When H&M sat down for their first tell-all interview with Oprah, former PM Malcolm Turnbull rightly said it was time Australians considered becoming a republic. “Our head of state should be an Australian citizen, should be one of us, not the king or queen of the UK,” he told the ABC at the time. “We should be so proud of our country that we should insist an Australian be head of state.” And there’s the rub. While nationalistic fervour is something to be wary of, I absolutely agree we should be proud of Australia, warts and all, and therefore entrust the top job to a local. We’ve weathered the Covid storm relatively unscathed, we’re likely to avoid this year’s global recession, and our political situation has stabilised, with even pro-Libs conceding Albo’s doing a decent job. Meanwhile, the Brits – onto their third PM in three months – are shockingly visiting free communal “warm rooms” because they can’t afford to heat their homes. But I don’t want to pit one country against another – I have British blood running through my veins and my monarchist sister lives in London. Visiting her and rampaging around this wild, wonderful city is an annual highlight. But there’s no denying it’s time we put the republic back on the agenda, and Harry’s raw revelations have bolstered the movement both here and overseas.

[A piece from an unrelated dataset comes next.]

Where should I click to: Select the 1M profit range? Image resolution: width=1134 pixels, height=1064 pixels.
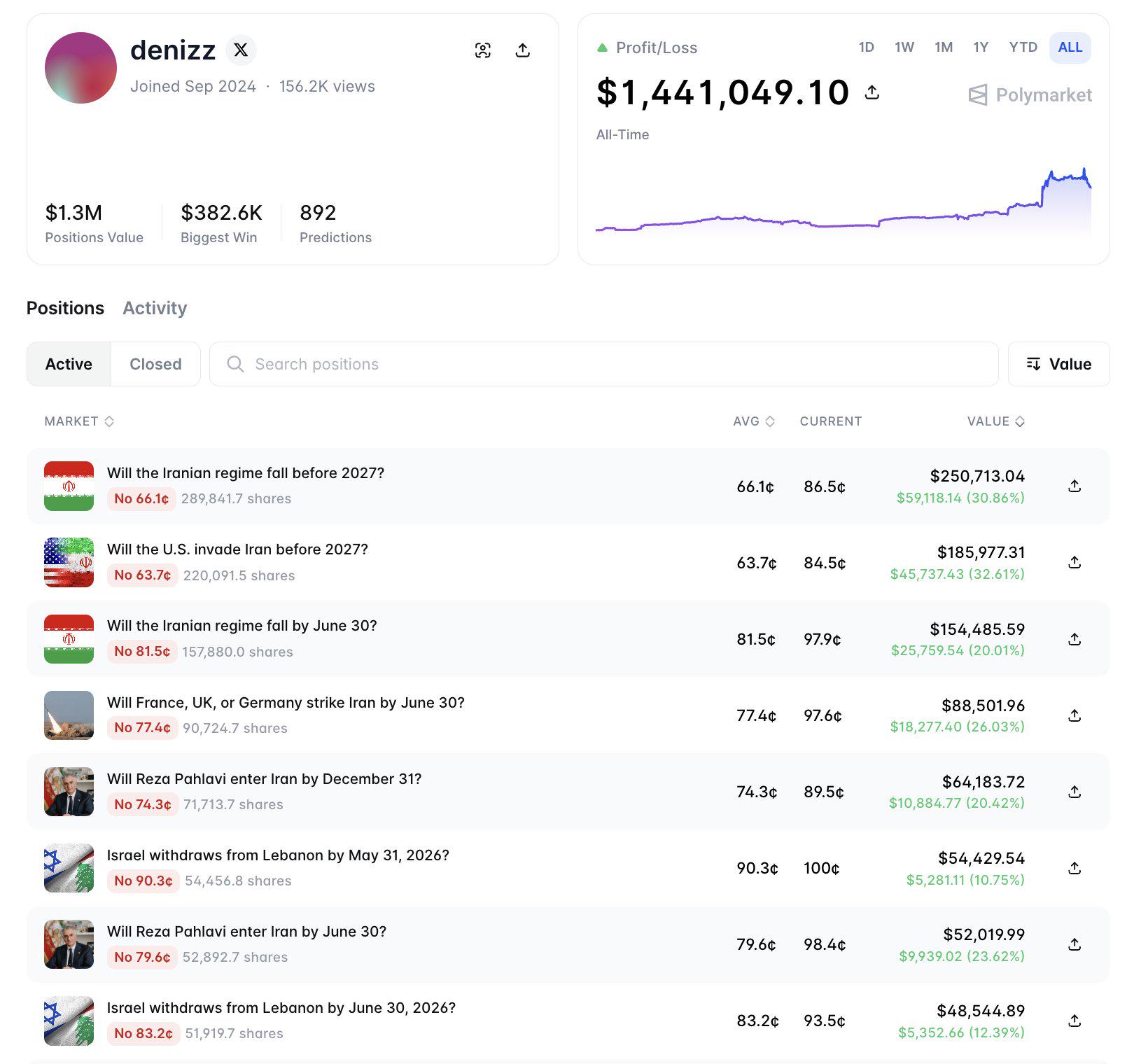tap(943, 48)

So what’s the hold up? People loathe change; they say “don’t fix what ain’t broke”. But that’s not the point. Surely we can find a workable solution and retain the system of parliamentary government where day-to-day power is vested in the PM without the need of a king or governor general, just as other Commonwealth countries have done (Barbados chose to become a republic in late 2021 with Jamaica soon to follow suit). Some argue it’s a hassle to change names, titles, plaques and letterheads, yet bureaucracy and paperwork shouldn’t stand in the way of progress. I know it’s complicated and not the easy road, but we need to grow up and back ourselves. It’s not the 50s anymore.
Right now a group of NSW pollies are mobilising to fund a new pro-republic campaign and approaching ex-PMs for their support. “Why is it easier for Harry to leave the monarchy than us?” asked NSW treasurer Matt Kean last year. “This isn’t about whether we like the royals; it’s about us having a head of state in our own country focusing on us and only us.” Sign me up!
Even in Britain, the republican movement is gaining traction, with over half of 18 to 24-year-olds saying the monarchy’s redundant, according to a recent YouGov poll.
So I ask you: are we really going to let the patriarch of this feuding, dysfunctional family living halfway across the globe be our head of state? Are we happy to give this prized position to someone based on their surname rather than on merit? Spare me.